In this part of the lab we are going to use a simple sparse matrix representation `SpMatrix` that is similar to  SciPy's [scipy.sparse.coo](https://docs.scipy.org/doc/scipy/reference/generated/scipy.sparse.coo_matrix.html#scipy.sparse.coo_matrix) class.  The idea is to store the non-zero elements of a matrix in (i,j,v) format, where (i,j) is an elements position and v is it's value.  

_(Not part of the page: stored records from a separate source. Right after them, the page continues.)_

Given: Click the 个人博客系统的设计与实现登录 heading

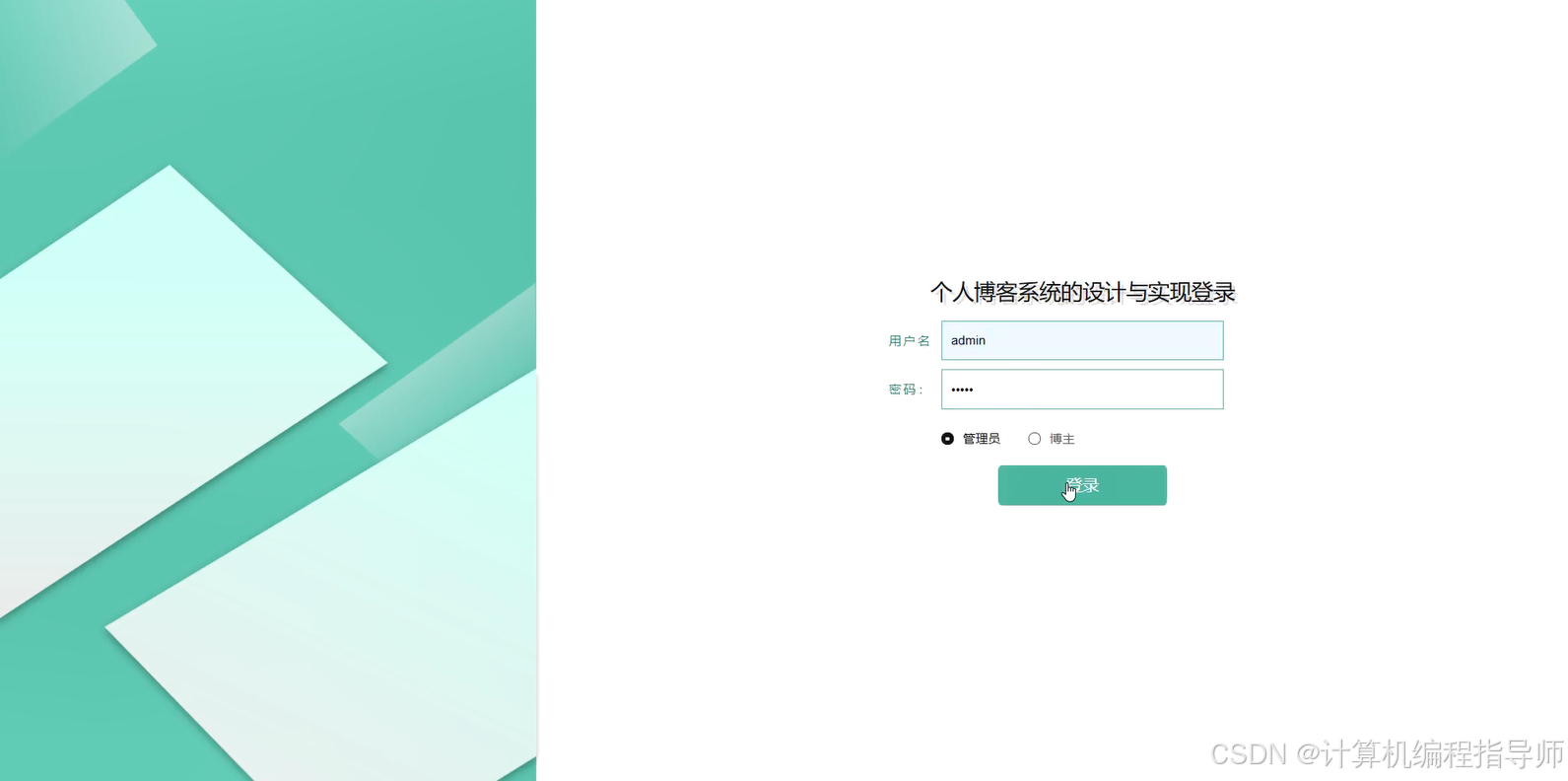Looking at the screenshot, I should (x=1082, y=292).

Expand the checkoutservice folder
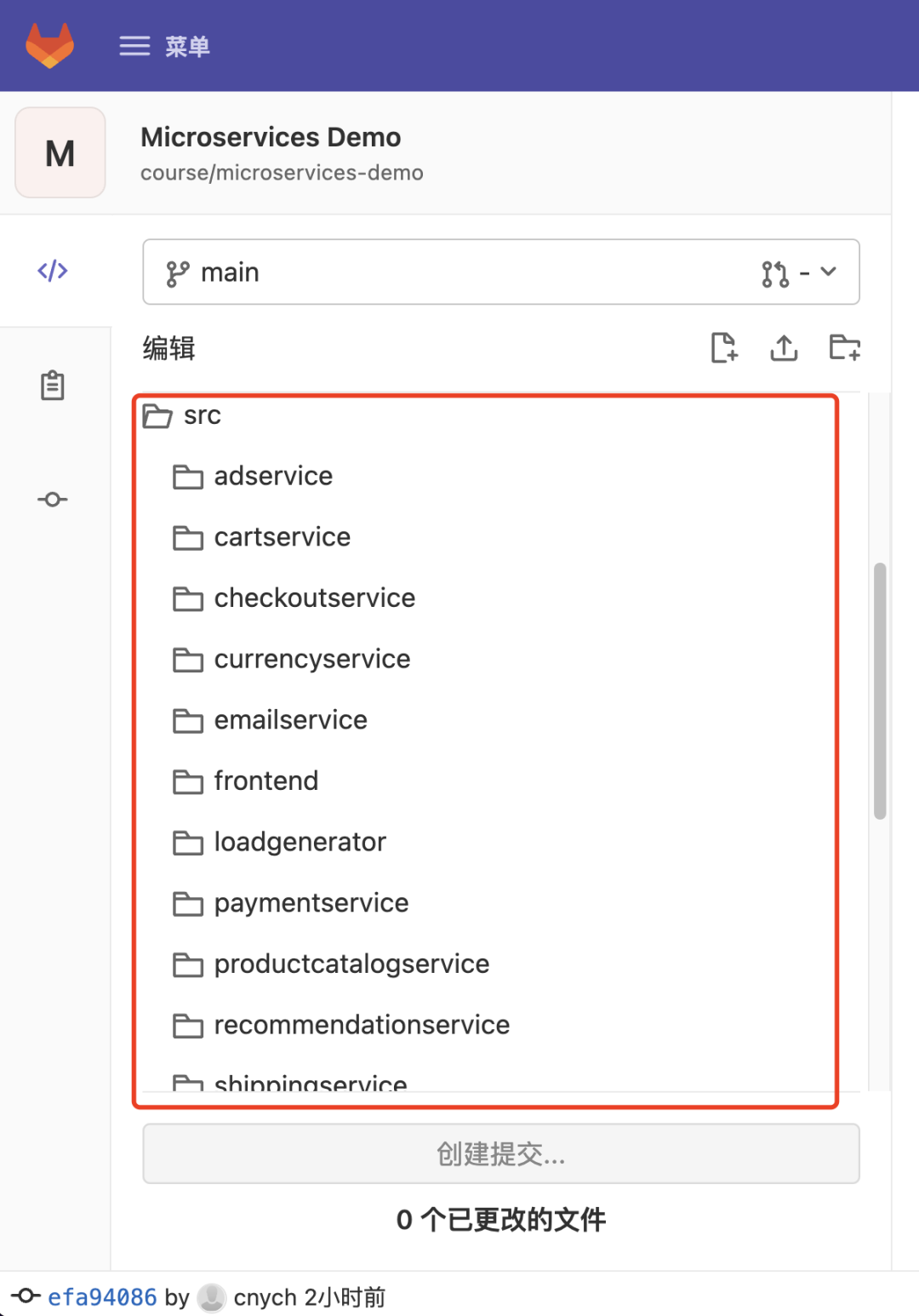pyautogui.click(x=314, y=598)
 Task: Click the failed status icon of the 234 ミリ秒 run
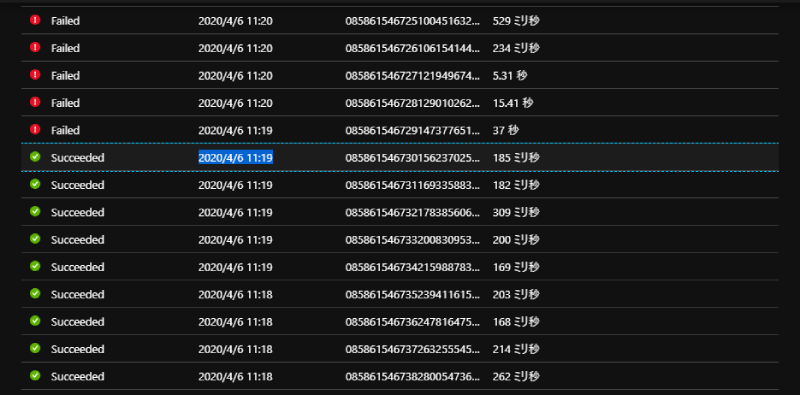pyautogui.click(x=35, y=47)
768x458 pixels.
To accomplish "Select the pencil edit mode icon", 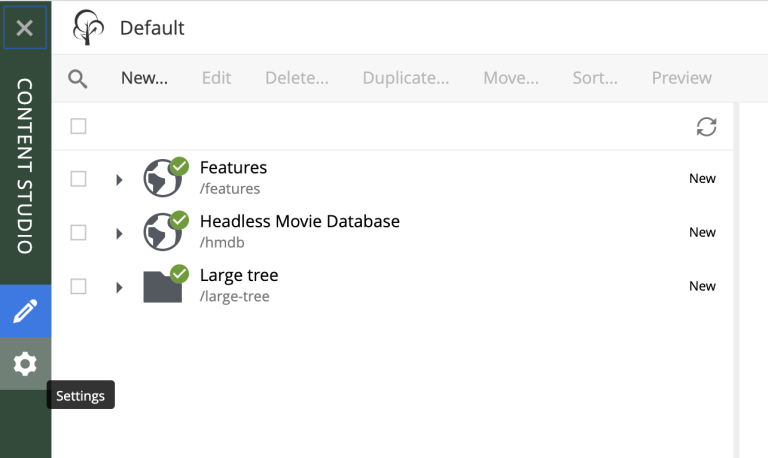I will coord(25,311).
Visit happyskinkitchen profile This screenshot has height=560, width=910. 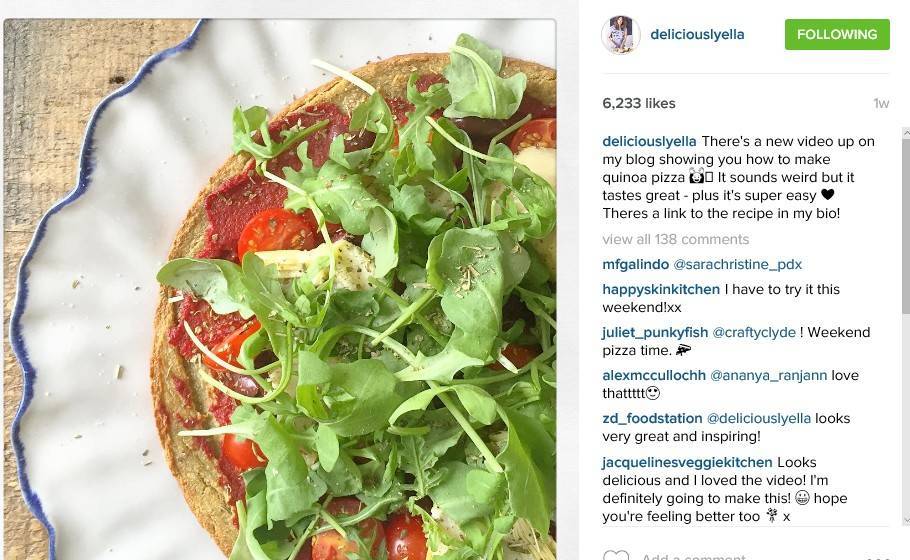coord(660,289)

Using this approach allows one to write MapReduce algorithms that can work on truly massive matrices.  Below is the class definition for `SpMatrix` and an examples.

In [None]:
import numpy as np
# Sparse Matrix class
class SpMatrix:
    def __init__(self, m=1, n=1, ijv=[]):
        '''
        m: number rows
        n: number columns
        ijv: list of ((i, j), value) tuples
        '''
        self.m = m
        self.n = n
        self.ijv = ijv
    def np(self):
        '''Returns self as a NumPy Array'''
        r = np.zeros((self.m,self.n))
        for (ij,v) in self.ijv:
            r[ij[0],ij[1]]=v
        return r
    def __str__(self):
        return self.np().__str__()

# Create the matrix
# A = [10   0   30;
#      40  50  -30]
A =  SpMatrix(2,3, [((0,0),10), ((0,2),30),((1,0),40),((1,1),50),((1,2),-30)])
print("A's internal storage = \n", A.ijv)
print("Matrix A represents = \n", A)

#### Task 4
Write a function SpEye(n) that returns an n by n identity SpMatrix.  

In [None]:
# YOUR CODE HERE
print(SpEye(3))


#### Task 5 
The `col_sum` function below takes an SpMatrix as input, and returns the sum of each of it's columns as another SpMatrix.  Test the code out, and then uncomment the print statements to get a better feel on how it works.

In [None]:
def mapper1(ijv):
    '''
    Returns [(0,j),val)] given an ijv tuple ((i, j), val).
    '''
    result = [((0,ijv[0][1]), ijv[1])]
    ## print('mapper1: %s -> %s'%(ijv, result))
    return result

def reducer(a, b):
    return a + b
 
def col_sum(A):
    sc = mapreduce()
    ## print('MapReduce Input:')
    ## pprint(A.ijv)
    col_sum = sc.parallelize(A.ijv, 4) \
        .flatMap(mapper1) \
        .reduceByKey(reducer) \
        .sortByKey(True)\
        .collect()
    sc.stop()
    ## print('MapReduce Output:')
    ## pprint(col_sum)
    return SpMatrix(1, A.n, col_sum)

In [None]:
A = SpMatrix(2, 3, [((0, 0), 20), ((0, 1), 40), ((1, 1), 50), ((1, 2), 30)])
print('A = \n%s'%(A))
print()
cs = col_sum(A)
print()
print('col_sum(A) = \n', cs)
assert np.all(cs.np()==np.sum(A.np(),0)) # Test

#### TASK 6
Complete the code block below to compute the ** element-wise sum ** of two SpMatrices. Include a simple test using an assert to check that your solution is working.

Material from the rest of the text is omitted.